### What is required
Keep every line of the data below that has the string "agent" and present those lines.

Records from a collection
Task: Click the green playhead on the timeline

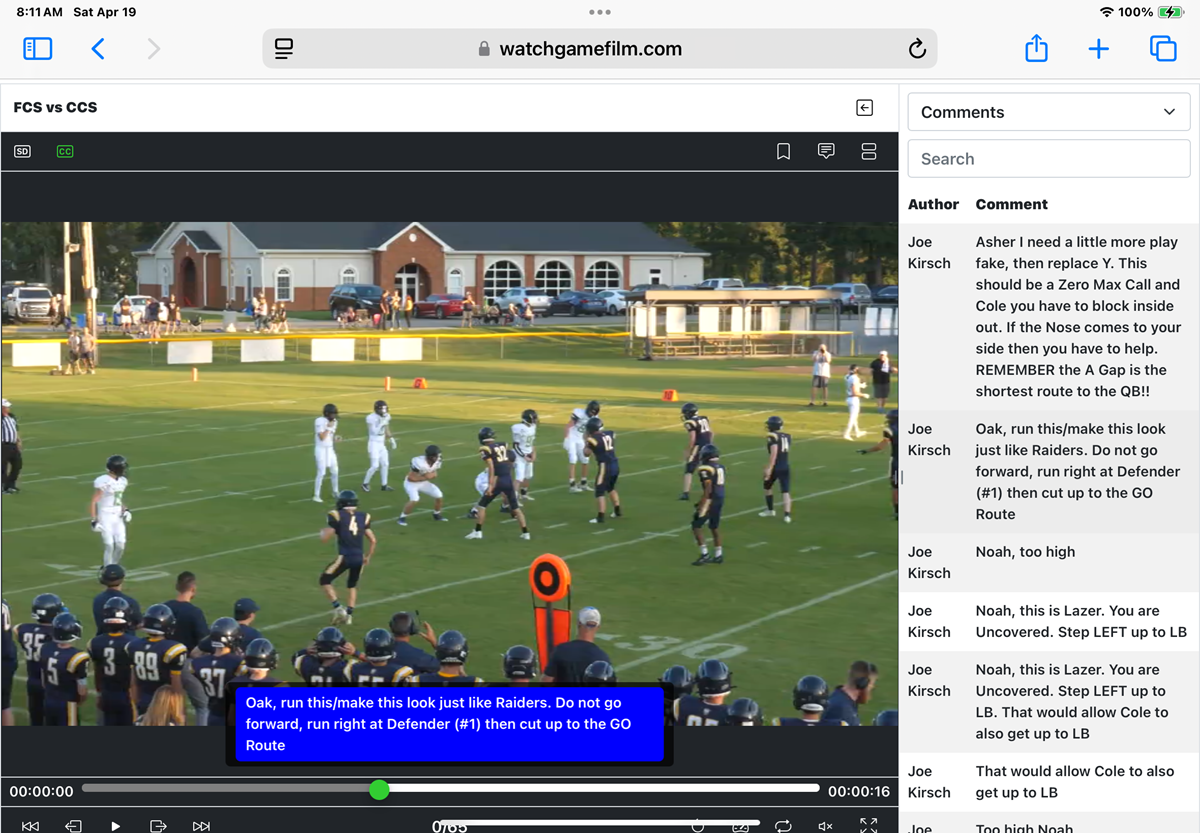Action: coord(379,790)
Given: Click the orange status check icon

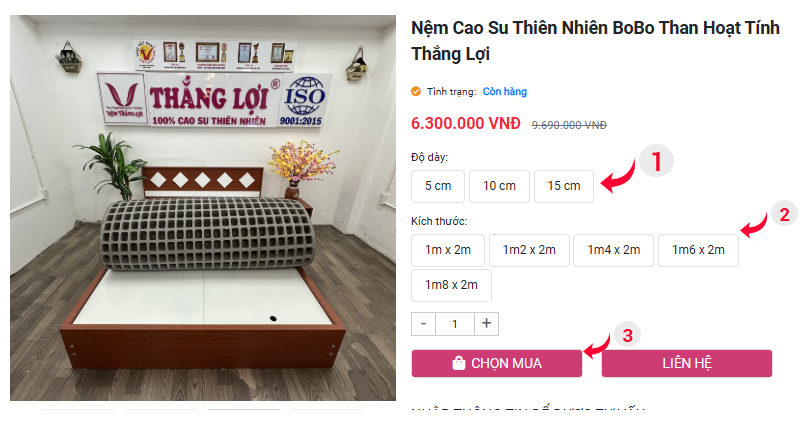Looking at the screenshot, I should 416,91.
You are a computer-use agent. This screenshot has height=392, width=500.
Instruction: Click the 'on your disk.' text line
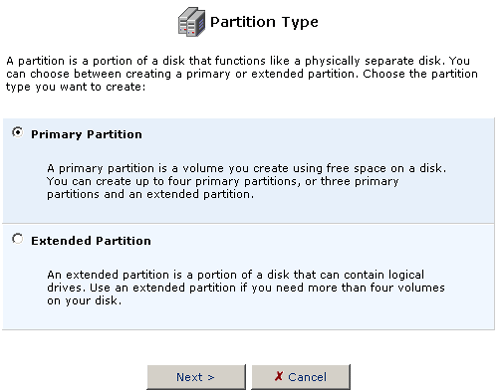[x=84, y=301]
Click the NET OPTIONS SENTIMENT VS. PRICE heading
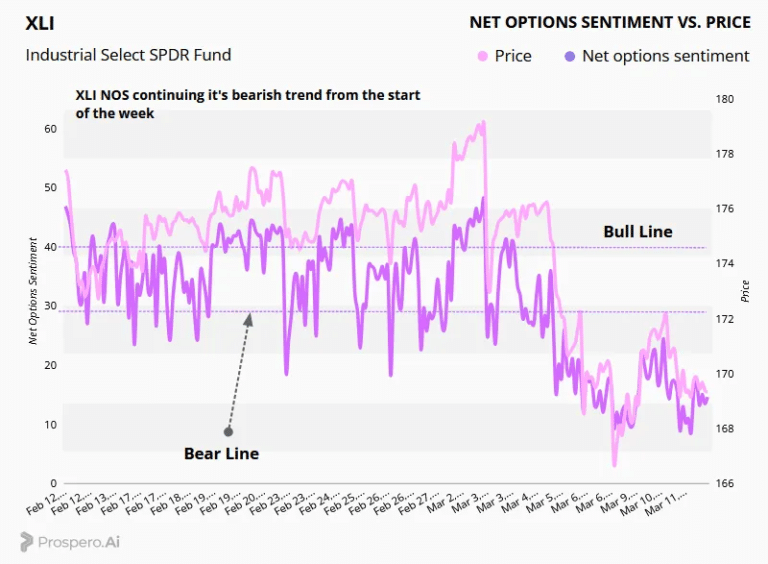This screenshot has height=564, width=768. 610,23
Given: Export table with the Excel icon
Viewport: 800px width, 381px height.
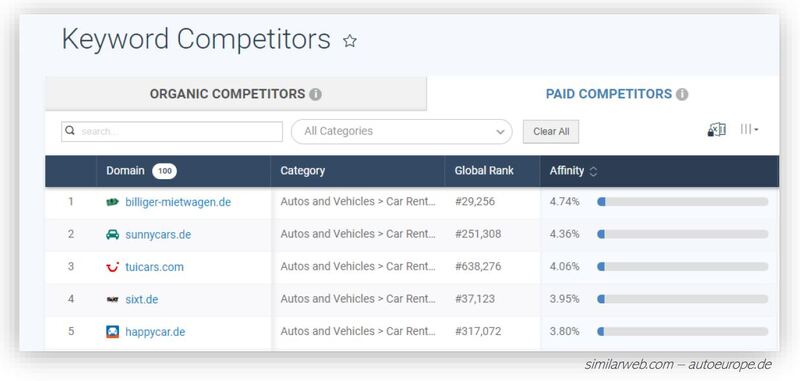Looking at the screenshot, I should coord(716,130).
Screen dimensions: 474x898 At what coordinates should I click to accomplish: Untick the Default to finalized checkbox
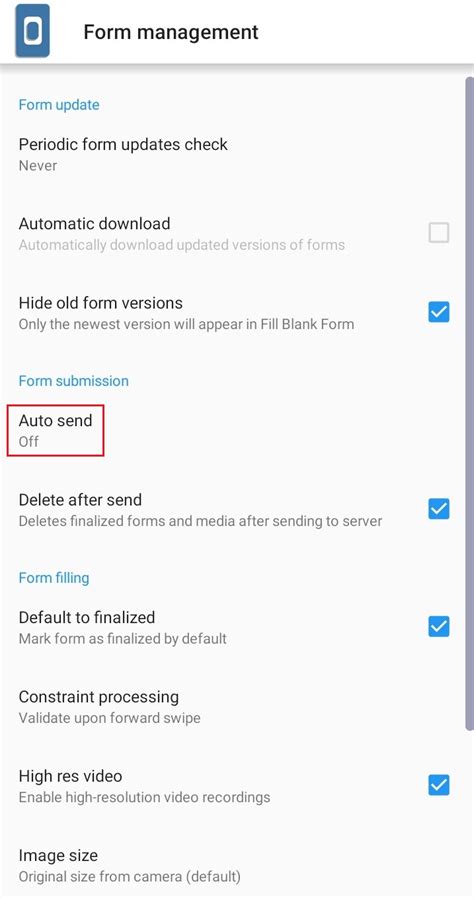tap(439, 627)
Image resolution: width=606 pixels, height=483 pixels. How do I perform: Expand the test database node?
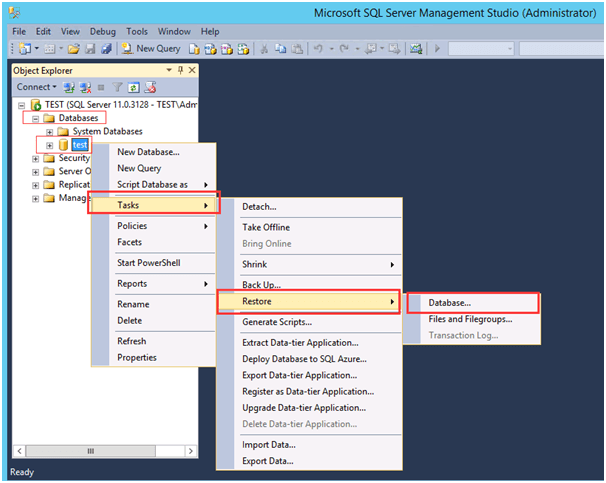click(x=49, y=145)
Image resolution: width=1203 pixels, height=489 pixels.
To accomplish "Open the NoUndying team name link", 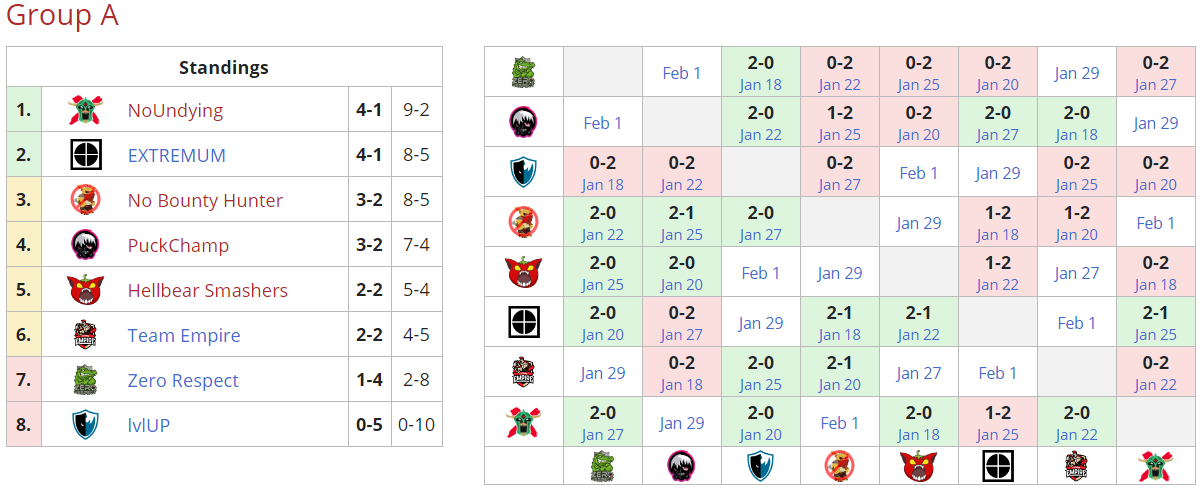I will click(x=175, y=110).
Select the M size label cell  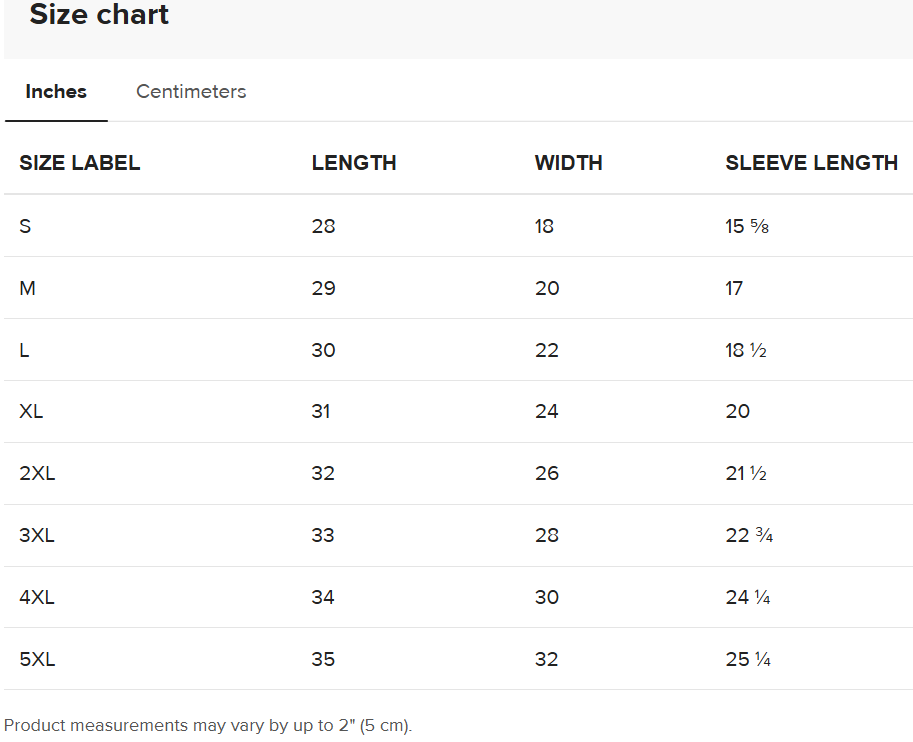[x=27, y=288]
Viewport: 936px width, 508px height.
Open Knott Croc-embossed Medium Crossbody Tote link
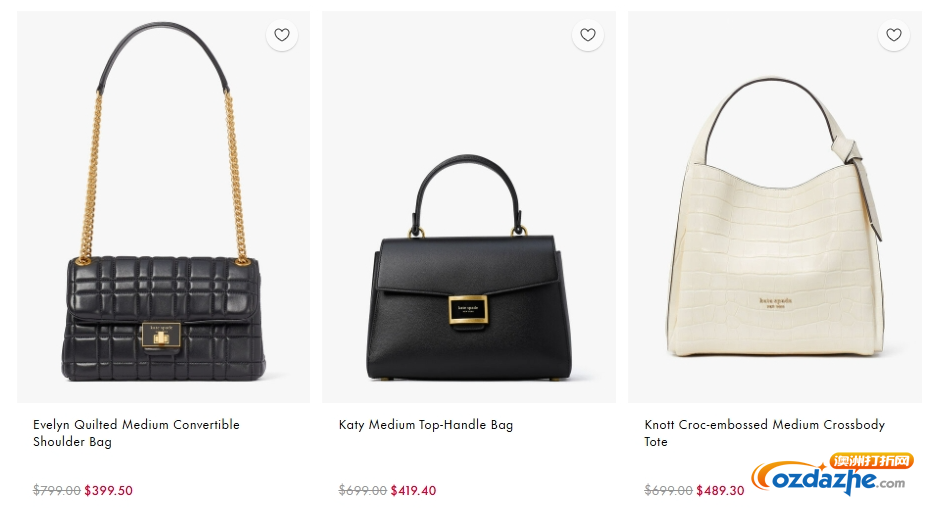point(764,433)
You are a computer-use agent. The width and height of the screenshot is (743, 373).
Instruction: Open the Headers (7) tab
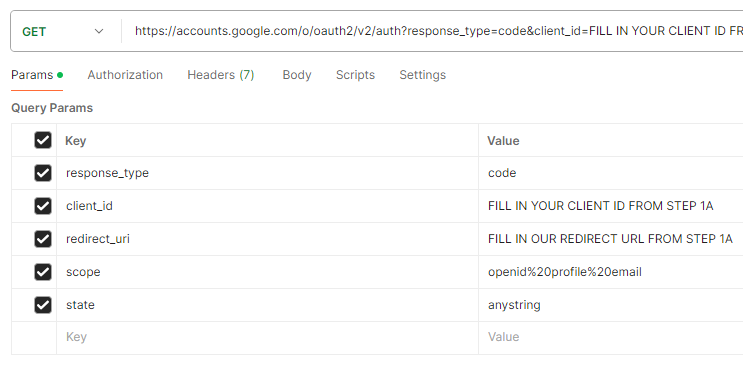pos(221,75)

### Solution below
You are a computer-use agent. This screenshot has height=392, width=500.
You are a computer-use agent. The width and height of the screenshot is (743, 373).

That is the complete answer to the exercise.